Trafic de cocaïne et cannabis à Bastia : cinq prévenus jugés pour 245 000 euros de gains
Le tribunal correctionnel de Bastia juge depuis le 7 juillet un réseau de trafic de stupéfiants actif en région bastiaise entre 2023 et 2024.

Réseau de stupéfiants en Haute-Corse : cinq hommes face au tribunal de Bastia
Selon Google News FR — Crime (fr), le tribunal correctionnel de Bastia examine depuis le mardi 7 juillet un dossier de trafic de stupéfiants ayant opéré en région bastiaise entre 2023 et 2024. Cinq prévenus comparaissent, dont trois en détention. Les gendarmes ont saisi 23 kg de résine de cannabis, 150 grammes de cocaïne et 40 000 euros en numéraire. L'enquête établit que le trafic aurait pu générer environ 245 000 euros.
Les investigations ont mis en évidence des transactions régulières : remises de sacs et rendez-vous aux abords de "points de deal" identifiés à Lupino et à Toga, deux secteurs de l'agglomération bastiaise.
Laurent Gautard, présenté comme tête du réseau à 23 ans
Laurent Gautard, déjà connu de la justice pour l'incendie de l'établissement La Mise au verre, un vol avec violence d'une Rolex et un précédent dossier de stupéfiants, est désigné comme le chef du réseau. La magistrate a relevé qu'il utilisait pour ses rendez-vous une Audi Q4 appartenant à la SCI de Graziella Mattei, sœur de Jean-François Mattei — ce dernier mis en examen pour trois assassinats dans une affaire distincte. Gautard a écarté tout lien : "Je l'ai connu en prison. Mais je ne sais pas ce que son nom fait dans ce dossier."

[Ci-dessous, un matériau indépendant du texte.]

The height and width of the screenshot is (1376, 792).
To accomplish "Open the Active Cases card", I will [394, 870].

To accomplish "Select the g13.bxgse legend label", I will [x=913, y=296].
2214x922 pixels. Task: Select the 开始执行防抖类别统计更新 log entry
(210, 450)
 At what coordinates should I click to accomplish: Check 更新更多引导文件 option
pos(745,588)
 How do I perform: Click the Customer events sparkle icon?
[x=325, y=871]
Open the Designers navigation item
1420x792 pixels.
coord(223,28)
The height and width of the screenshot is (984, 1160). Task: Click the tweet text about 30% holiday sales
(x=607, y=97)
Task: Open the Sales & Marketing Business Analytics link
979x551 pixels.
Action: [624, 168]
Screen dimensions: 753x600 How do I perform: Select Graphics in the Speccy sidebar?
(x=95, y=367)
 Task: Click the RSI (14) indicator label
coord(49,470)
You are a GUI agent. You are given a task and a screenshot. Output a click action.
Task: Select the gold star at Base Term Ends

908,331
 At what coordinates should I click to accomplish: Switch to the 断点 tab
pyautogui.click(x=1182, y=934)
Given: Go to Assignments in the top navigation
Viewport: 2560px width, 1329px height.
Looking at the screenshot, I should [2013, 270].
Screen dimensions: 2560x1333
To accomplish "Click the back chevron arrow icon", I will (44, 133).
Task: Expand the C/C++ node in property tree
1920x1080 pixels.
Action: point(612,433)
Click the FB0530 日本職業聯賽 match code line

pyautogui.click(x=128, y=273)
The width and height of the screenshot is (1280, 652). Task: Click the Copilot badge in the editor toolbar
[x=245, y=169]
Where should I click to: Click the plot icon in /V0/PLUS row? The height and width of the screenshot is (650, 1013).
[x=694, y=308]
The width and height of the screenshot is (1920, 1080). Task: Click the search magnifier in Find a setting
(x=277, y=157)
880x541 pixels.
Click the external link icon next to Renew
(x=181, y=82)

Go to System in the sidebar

Plusieurs suspects l'ont désigné comme "le boss" lors de leurs interrogatoires. La présidente du tribunal a précisé que Jean-Maxime Farade avait, avant de se rétracter devant le juge, évoqué des transactions et "un décollage de drone vers la prison de Borgo avec des colis jetés dans la cour du centre pénitentiaire". Tom Chevalot, dans la vingtaine, est décrit comme celui qui confectionne les colis et pilote les drones.
Les co-prévenus s'expriment à l'audience
Devant le tribunal, Chevalot a reconnu sa participation sans désigner ses complices : "Je n'ai jamais transporté des kilos." David Micheloni, de la même génération, a adopté une position similaire. Interpellé dans une autre affaire en voiture avec 35 000 euros en espèces et sous l'emprise de stupéfiants, il est actuellement en détention : "La consommation de stups, les jeux et les mauvaises fréquentations m'ont amené ici."
Stéphane Pasqualini, 54 ans, détonne dans la salle d'audience. Présenté comme une "nourrice" dans ce dossier — celui chez qui les jeunes prévenus se seraient réunis pour organiser le trafic —, cet ancien addict à la cocaïne s'exprime avec un vocabulaire soigné. Selon l'enquête, ces réunions se seraient tenues "à son insu". Il a déclaré : "J'ai l'impression d'avoir été pris pour un con. J'aurais aimé ne pas avoir à participer à l'enlaidissement de notre pauvre monde."
Mathieu Boshert, ancien toxicomane, est le prévenu chez qui les saisies les plus importantes ont été effectuées. Il reconnaît une participation a minima.
Gautard qualifié de "personnalité la plus inquiétante"
La présidente du tribunal a estimé que Laurent Gautard présente "la personnalité la plus inquiétante" du groupe. L'intéressé se décrit pourtant comme un simple livreur : "Je ne vais pas participer à ce théâtre de balances. L'enquête a été bâclée."
Interrogé sur son parcours — il n'a connu que huit mois de liberté depuis ses 18 ans —, Gautard a affirmé vouloir quitter la France. Il a conclu : "En Corse, à part rentrer dans la voyoucratie, il n'y a pas d'autres manières de s'en sortir."
Le jugement était attendu dès le mercredi soir.